Element lookup records:
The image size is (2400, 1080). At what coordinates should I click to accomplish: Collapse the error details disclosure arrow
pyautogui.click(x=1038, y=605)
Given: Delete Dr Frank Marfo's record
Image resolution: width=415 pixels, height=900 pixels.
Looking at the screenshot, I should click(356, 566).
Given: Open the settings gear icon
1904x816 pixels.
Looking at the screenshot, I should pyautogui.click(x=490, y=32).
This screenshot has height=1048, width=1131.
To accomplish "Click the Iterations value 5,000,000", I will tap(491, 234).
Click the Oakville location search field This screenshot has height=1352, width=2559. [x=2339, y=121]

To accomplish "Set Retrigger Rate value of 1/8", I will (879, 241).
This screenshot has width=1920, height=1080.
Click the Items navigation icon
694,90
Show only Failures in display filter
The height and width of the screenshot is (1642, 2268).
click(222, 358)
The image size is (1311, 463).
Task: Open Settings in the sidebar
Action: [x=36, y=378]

■ What you are asked to do ■
Repeat all of the data above line for line, without changing anything.

■ Response below ■
The image size is (2400, 1080). At what coordinates should I click to accomplish: Collapse the error details disclosure arrow
pyautogui.click(x=1038, y=605)
Given: Delete Dr Frank Marfo's record
Image resolution: width=415 pixels, height=900 pixels.
Looking at the screenshot, I should click(356, 566).
Given: Open the settings gear icon
1904x816 pixels.
Looking at the screenshot, I should pyautogui.click(x=490, y=32).
This screenshot has height=1048, width=1131.
To accomplish "Click the Iterations value 5,000,000", I will tap(491, 234).
Click the Oakville location search field This screenshot has height=1352, width=2559. [x=2339, y=121]

To accomplish "Set Retrigger Rate value of 1/8", I will (879, 241).
This screenshot has width=1920, height=1080.
Click the Items navigation icon
694,90
Show only Failures in display filter
The height and width of the screenshot is (1642, 2268).
click(222, 358)
The image size is (1311, 463).
Task: Open Settings in the sidebar
Action: [x=36, y=378]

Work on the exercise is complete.